Die Szene, die sich da am Ende der heutigen Evangeliumsperikope abspielt, provoziert ähnlich seltsame Gefühle. Dreimal hakt Jesus nach: Liebst du mich? In unseren Gedanken können wir die Gesichtszüge sehen, die Petrus da entgleiten.

Kirche – die nächste Generation

Versuchen wir eine Einordnung der Geschehnisse. Sowohl zeitlich wie auch im Ablauf des Johannesevangeliums befinden wir uns in der Zeit nach Ostern – und damit in einer völlig neuen Situation der Beziehung Jesu dem Christus mit seiner Jüngerschaft. Jesu Begleiter sind nicht mehr der vorösterliche Kreis seiner Freunde – diese Menschen sind nun einerseits Zeuginnen und Zeugen der Auferstehung und dann noch viel mehr Gesandte an Jesu Statt. Wenn Jesus sie in welcher Weise auch immer anspricht, dann schwingt da immer auch dieser Sendungsbefehl mit, der am Pfingstfest schliesslich seine gesamtkirchliche Dimension erreicht. Schon jetzt gibt Jesus dem Petrus in seiner Enttäuschung mit: Weide meine Schafe! Und macht ihm klar: Schau jetzt über deinen eigenen Tellerrand hinaus; denke, fühle und handle im Sinne des ganzen Erlösungsprojektes Gottes. Oder mit den Worten des Evangelisten: Als du jünger warst, hast du dich selbst gegürtet und gingst, wohin du wolltest. Wenn du aber alt geworden bist, wirst du deine Hände ausstrecken und ein anderer wird dich gürten und dich führen, wohin du nicht willst.

Die vorhergehenden Worte der Perikope schlüsseln auf, was damit gemeint ist – nicht nur für den Petrus, sondern auch für alle, die sich den Schuh dieser Osterbotschaft anziehen wollen, weil sie als Getaufte in den Fussspuren Jesu laufen. Also auch für uns. – Diese heutige Evangeliumsperikope ist eine vielschichtig komponierte Geschichte, sie ist geradezu eine Tauf- und Firmpredigt des Evangelisten – mit dessen äusserst reichhaltigen Stilmitteln und Bildern. Aber es sind auch Worte an alle, die schon längst getauft und gefirmt oder gar geweiht sind.

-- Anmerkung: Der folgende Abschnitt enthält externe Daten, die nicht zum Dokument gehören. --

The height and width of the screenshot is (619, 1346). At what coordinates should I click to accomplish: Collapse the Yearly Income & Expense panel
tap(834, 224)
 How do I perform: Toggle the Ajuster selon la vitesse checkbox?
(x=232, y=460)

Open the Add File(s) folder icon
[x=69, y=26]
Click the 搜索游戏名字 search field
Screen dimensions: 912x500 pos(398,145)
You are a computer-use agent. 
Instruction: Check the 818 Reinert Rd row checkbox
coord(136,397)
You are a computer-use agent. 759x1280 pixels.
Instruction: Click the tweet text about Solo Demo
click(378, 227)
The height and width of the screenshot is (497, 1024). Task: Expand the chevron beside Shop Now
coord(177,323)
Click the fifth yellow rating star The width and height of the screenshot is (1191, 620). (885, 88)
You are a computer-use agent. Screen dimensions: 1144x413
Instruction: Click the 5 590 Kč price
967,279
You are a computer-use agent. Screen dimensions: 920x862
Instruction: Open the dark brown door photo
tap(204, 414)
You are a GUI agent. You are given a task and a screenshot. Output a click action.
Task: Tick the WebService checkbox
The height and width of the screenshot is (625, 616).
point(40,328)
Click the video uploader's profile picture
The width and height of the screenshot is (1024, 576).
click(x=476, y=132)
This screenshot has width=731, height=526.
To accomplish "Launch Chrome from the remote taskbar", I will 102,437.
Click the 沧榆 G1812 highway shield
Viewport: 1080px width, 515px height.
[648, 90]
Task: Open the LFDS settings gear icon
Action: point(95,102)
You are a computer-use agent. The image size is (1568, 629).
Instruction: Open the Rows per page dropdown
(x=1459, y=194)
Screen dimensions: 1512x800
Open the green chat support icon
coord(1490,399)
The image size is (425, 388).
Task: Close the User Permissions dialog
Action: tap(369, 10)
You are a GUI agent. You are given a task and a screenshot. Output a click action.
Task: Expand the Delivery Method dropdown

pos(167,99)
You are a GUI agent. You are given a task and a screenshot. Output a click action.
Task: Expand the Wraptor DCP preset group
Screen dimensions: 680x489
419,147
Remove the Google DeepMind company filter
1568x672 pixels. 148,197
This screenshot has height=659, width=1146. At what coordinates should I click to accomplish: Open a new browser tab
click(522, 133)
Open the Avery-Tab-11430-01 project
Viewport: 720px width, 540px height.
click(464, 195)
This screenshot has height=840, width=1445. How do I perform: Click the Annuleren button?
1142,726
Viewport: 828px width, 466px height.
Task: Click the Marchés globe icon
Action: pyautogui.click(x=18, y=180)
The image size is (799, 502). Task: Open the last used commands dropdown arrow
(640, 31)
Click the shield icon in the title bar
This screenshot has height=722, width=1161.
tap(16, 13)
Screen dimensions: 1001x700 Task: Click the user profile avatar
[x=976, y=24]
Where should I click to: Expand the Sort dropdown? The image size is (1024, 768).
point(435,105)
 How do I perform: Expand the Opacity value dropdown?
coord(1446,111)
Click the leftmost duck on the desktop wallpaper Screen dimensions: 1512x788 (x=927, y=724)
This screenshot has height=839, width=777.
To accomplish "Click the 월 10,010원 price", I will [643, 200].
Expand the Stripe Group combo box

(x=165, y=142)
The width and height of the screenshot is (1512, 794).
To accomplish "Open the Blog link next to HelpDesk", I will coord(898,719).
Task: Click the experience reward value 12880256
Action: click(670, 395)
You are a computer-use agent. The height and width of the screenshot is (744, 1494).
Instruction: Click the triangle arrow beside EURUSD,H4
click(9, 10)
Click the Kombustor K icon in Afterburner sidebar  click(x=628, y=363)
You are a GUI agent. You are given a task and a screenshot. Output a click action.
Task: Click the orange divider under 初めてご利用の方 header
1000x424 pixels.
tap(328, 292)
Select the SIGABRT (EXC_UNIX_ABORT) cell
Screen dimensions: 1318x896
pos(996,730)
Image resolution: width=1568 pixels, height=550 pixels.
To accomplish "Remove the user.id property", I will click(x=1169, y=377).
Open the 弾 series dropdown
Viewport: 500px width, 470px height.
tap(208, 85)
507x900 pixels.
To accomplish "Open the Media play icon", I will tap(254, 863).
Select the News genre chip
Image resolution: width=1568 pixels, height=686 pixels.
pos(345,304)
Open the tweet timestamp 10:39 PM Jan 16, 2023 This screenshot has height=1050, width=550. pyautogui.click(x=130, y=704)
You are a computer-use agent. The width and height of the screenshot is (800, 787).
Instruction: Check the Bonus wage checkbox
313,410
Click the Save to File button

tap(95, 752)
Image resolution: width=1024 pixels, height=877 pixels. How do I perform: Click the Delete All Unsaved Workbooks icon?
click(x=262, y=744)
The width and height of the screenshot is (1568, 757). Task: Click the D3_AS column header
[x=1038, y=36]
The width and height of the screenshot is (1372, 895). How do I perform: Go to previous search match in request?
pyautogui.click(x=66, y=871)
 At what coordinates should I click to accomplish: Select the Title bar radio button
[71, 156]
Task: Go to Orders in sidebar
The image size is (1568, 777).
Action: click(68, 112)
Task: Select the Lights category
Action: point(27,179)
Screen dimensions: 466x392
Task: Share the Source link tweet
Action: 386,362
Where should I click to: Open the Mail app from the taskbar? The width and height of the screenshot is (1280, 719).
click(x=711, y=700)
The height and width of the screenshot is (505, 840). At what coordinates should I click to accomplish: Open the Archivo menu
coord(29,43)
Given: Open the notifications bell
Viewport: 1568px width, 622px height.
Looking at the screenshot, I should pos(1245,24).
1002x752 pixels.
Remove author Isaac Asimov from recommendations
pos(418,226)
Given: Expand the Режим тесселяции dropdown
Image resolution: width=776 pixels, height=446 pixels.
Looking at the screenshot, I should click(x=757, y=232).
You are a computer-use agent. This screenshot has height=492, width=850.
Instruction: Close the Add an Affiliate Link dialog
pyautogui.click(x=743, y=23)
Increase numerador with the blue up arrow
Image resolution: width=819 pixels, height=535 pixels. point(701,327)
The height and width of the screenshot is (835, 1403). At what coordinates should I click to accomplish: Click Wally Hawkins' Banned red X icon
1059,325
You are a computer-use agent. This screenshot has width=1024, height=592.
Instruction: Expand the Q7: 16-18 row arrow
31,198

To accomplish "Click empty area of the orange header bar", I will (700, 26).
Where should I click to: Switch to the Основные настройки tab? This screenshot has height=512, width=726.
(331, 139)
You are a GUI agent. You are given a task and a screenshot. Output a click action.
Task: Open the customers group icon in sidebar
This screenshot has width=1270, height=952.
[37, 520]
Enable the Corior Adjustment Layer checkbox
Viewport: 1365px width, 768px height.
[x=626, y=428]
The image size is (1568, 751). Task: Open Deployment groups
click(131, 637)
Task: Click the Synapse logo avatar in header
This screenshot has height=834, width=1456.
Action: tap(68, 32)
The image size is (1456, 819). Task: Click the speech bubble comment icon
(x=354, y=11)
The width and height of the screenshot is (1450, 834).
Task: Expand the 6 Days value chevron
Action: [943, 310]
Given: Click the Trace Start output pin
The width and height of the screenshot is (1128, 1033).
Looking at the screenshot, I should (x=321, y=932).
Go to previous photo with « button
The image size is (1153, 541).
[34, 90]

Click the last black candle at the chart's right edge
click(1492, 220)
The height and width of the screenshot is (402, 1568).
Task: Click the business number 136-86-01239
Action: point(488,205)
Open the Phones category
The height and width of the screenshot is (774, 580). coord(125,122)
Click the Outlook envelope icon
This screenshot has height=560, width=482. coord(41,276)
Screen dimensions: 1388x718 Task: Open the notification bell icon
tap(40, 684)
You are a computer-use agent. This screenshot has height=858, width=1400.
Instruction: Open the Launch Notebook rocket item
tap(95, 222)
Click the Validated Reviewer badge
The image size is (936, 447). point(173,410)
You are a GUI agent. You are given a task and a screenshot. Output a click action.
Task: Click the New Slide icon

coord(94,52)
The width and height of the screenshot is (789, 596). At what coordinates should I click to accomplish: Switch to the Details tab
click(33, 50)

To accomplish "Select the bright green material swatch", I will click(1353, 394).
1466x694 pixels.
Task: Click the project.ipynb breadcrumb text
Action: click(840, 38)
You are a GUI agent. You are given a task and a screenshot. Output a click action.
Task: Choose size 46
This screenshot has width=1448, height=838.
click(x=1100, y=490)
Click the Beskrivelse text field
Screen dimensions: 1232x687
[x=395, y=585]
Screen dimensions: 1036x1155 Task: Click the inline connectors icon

Fischen gehen ohne nass zu werden?

Wir hören zu Beginn der Geschichte, dass die Jünger zum Fischen gehen – nun ja: Für Fischer war das eigentlich nicht sonderlich erwähnenswert. Doch bereits hier ist aus der Sicht des Evangelisten das Fischen bildhaft gemeint und sie sind nicht mehr als Fischer am See, sondern als Menschenfischer unterwegs: Die Freunde Jesu sollen Menschen für Christus gewinnen. Und sie müssen lernen: Wenn sie da nur ihren eigenen Ideen im Kopf folgen ohne Antworten auf Fragen wie: Was machen wir hier eigentlich? Was ist denn der Sinn unseres Tuns?, scheitern sie. Es kommt nichts dabei heraus. Vor aller Aktivität braucht es eine Antwort auf die so wichtige Frage: Wo ist die richtige Seite zum Fischen, – was macht Sinn, was ist angemessen, was führt weiter? Und dann: Im Vertrauen auf den Herrn und mit der richtigen Strategie – und nur so – funktioniert alles: Schon geht den Jüngern die Welt – angedeutet in Form von hundertdreiundfünfzig Fischen – ins Netz der Begeisterung für Christus. Das hat sich in der Nachfolgegemeinschaft Jesu bis zu unserer Zeit nicht geändert. Eine Kirche, die sich in wildem Aktionismus ergeht – “man muss ja was machen” -, ist eine Kirche, die wie Petrus nackt im Wasser paddelt. Deren Netze zerreissen früher oder später. Erst eine Kirche, die weiss, was sie tut und warum sie es tut, ist eine Kirche, die nicht im Trüben fischt. Das ist anstrengend, das kostet Kraft – zweifelsohne. Aber anders geht es nicht. Nach ihren Erfahrungen würden das die Fischer vom See Genesareth aus dem heutigen Evangelium sicher bestätigen.

Fische fliegen nicht

Card. Robert F. Prevost (Bild: ©Consejo Nacional)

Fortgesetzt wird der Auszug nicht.